(Stored records)
--

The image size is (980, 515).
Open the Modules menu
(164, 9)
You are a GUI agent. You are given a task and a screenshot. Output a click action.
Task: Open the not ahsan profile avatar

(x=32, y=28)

--

Assignment:
Give again the closing portion of the entries, from the line with "You are a GUI" through the last line. Keep it exact and add nothing.

Reply to the task:
You are a GUI agent. You are given a task and a screenshot. Output a click action.
Task: Open the not ahsan profile avatar

(x=32, y=28)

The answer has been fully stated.